Bandra Kurla Complex Ground

Ground information
- Location: Bandra, Mumbai, Maharashtra, India
- Country: India
- Establishment: 2006
- Owner: Mumbai Metropolitan Region Development Authority
- Operator: Mumbai Cricket Association
- Tenants: Mumbai

International information
- First women's ODI: 1 March 2010: India v England
- Last women's ODI: 8 February 2013: New Zealand v Sri Lanka
- First women's T20I: 4 March 2010: India v England
- Last women's T20I: 8 March 2010: India v England

= Bandra Kurla Complex Ground =

Cricket ground

Bandra Kurla Complex Ground is a cricket ground in Bandra, Maharashtra. The ground normally hosts charity matches and some local matches. It also is home to the Mumbai Cricket Association.

==Overview==
In 2007, Mumbai Cricket Association installed a recreation centre at the ground which forms part of their Indoor Cricket Academy. The Club House has top class sporting facilities ranging from a badminton hall with two courts - billiards and snookers hall, equipped with two imported billiards tables.
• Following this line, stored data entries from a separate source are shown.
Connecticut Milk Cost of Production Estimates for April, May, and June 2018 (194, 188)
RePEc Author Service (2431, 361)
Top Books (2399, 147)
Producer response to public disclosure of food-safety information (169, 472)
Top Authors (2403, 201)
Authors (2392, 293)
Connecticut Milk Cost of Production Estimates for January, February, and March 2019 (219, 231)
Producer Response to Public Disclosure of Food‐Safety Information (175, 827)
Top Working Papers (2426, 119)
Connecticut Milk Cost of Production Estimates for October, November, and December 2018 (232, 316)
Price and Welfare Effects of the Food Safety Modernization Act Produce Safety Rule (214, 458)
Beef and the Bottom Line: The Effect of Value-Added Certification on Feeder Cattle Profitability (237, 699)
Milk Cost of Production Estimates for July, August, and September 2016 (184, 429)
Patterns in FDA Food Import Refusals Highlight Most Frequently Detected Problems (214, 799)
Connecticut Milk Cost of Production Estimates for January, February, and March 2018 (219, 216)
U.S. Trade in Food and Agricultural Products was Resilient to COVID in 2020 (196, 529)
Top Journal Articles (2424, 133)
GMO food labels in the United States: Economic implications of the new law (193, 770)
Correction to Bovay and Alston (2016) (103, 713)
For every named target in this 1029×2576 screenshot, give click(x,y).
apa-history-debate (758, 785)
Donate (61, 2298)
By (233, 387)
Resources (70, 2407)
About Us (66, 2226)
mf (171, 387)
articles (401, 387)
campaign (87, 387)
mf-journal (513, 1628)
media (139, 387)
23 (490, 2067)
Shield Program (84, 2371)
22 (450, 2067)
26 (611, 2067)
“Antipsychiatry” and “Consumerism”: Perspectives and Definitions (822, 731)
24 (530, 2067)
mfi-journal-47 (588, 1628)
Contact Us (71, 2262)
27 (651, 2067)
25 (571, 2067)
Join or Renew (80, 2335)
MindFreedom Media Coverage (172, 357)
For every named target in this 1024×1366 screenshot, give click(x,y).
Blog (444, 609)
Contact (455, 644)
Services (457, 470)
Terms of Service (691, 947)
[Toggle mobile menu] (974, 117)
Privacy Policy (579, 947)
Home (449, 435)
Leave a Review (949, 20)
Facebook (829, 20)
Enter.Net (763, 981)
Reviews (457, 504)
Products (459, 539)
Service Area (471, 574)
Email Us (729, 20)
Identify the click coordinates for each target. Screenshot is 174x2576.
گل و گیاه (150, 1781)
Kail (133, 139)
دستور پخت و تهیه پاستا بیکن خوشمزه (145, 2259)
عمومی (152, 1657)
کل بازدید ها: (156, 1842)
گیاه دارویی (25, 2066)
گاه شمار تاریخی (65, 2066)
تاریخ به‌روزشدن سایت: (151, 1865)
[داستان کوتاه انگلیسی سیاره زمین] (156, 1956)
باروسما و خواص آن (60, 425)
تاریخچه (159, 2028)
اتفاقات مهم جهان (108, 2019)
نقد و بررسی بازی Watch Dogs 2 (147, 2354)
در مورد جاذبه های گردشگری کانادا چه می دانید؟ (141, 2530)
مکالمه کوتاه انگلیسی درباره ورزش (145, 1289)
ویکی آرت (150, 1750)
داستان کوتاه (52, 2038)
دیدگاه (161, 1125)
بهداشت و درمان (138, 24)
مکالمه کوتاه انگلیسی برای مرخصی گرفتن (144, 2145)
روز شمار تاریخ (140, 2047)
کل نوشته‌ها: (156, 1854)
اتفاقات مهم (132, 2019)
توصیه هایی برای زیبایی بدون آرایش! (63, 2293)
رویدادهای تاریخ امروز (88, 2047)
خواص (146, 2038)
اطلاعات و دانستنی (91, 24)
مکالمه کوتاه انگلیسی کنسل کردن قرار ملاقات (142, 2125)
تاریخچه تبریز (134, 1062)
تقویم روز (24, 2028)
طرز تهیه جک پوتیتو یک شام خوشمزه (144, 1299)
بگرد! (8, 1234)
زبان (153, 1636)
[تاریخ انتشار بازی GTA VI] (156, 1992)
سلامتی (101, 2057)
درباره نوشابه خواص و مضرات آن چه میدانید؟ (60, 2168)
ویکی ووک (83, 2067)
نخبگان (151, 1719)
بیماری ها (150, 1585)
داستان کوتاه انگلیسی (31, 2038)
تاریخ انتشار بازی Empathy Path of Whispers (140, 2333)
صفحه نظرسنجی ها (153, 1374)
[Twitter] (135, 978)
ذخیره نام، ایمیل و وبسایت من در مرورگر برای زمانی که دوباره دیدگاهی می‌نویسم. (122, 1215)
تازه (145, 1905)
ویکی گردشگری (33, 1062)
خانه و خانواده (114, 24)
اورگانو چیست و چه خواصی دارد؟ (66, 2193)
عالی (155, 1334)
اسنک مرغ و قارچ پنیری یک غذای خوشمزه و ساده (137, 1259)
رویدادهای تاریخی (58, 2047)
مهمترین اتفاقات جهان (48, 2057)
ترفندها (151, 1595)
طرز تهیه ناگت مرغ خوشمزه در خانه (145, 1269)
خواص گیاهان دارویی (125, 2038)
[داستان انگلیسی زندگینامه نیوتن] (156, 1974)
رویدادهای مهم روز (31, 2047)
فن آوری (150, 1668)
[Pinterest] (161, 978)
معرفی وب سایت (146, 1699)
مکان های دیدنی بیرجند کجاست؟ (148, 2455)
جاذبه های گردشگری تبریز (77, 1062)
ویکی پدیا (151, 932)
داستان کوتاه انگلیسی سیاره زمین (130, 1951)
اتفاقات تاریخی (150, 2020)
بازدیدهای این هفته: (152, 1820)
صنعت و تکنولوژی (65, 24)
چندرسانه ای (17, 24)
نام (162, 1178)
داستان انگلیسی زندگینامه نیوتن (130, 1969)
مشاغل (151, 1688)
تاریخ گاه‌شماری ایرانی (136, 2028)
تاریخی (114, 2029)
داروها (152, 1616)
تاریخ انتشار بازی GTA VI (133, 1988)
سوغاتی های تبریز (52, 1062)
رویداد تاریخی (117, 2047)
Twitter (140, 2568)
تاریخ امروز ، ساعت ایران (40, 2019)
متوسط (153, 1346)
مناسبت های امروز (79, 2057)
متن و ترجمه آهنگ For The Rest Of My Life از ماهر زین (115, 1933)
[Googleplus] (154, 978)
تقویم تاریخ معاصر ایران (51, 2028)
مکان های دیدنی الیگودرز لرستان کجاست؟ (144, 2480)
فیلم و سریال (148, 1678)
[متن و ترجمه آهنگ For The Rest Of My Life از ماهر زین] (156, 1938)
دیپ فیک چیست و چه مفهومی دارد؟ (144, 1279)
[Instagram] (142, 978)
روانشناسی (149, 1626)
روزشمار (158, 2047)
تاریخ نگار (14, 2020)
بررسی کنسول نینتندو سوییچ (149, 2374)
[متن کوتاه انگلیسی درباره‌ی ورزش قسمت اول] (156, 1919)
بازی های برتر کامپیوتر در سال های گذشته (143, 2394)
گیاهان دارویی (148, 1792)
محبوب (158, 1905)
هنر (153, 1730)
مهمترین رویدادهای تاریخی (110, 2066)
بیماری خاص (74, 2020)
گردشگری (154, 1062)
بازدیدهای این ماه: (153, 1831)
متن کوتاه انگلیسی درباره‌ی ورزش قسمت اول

Three pitches are for spin, three others for seam bowling while the seventh is a normal wicket.

In 2009, India under-19s for 2010 World Cup in New Zealand also did practice with Mike Young, Australian fielding coach.

The ground has also hosted women's ODI and T20I including two match of World Cup 2013. The Bandra Kurla Complex Ground has also hosted some matches which were part of the 2017 Blind T20 World Cup.